A force may be thought of as a push or
pull in a specific direction. This slide shows the forces that act on
the Wright
1900 aircraft
when flown as a piloted
glider. You can compare these
forces to the
forces
on the aircraft when flown as a
kite and you will note only a few differences.
There are also a few differences from the
forces
on a
powered
aircraft.
But the similarities are so great that the Wrights were able to
learn the basics of flight
control
by flying their
unpowered aircraft as a glider.
You can also learn the basics of
aerodynamics
by flying a glider or paper airplane. The forces
on your glider are
exactly the same as the forces on the Wright brothers' glider.
Weight
Weight is a force that is always directed
toward the center of the earth. The
magnitude
of the force depends on
the mass of all the parts of the aircraft including the pilot. The weight is
distributed throughout the aircraft, but we can often think of it as
collected and acting through a single point called the center
of gravity. In flight, a glider
rotates
about the center of
gravity.

_____

Directives
**1)** Reproduce word for word the part of the passage on glider forces that opens with the words containing "A force may" and closes with "a few differences.".
**2)** In the passage on glider forces, what does the magnitude of the weight depend on?
**3)** List every way of flying an aircraft whose forces the passage on glider forces compares.

Data entries
_____

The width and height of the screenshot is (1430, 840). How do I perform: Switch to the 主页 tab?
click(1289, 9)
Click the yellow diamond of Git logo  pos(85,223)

_____

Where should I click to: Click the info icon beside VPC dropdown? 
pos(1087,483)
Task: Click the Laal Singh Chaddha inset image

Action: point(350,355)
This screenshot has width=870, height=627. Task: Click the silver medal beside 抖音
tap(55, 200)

_____

Answer set
**1)**
A force may be thought of as a push or
pull in a specific direction. This slide shows the forces that act on
the Wright
1900 aircraft
when flown as a piloted
glider. You can compare these
forces to the
forces
on the aircraft when flown as a
kite and you will note only a few differences.

**2)** The mass of all the parts of the aircraft, including the pilot.

**3)**
As a piloted glider
As a kite
As a powered aircraft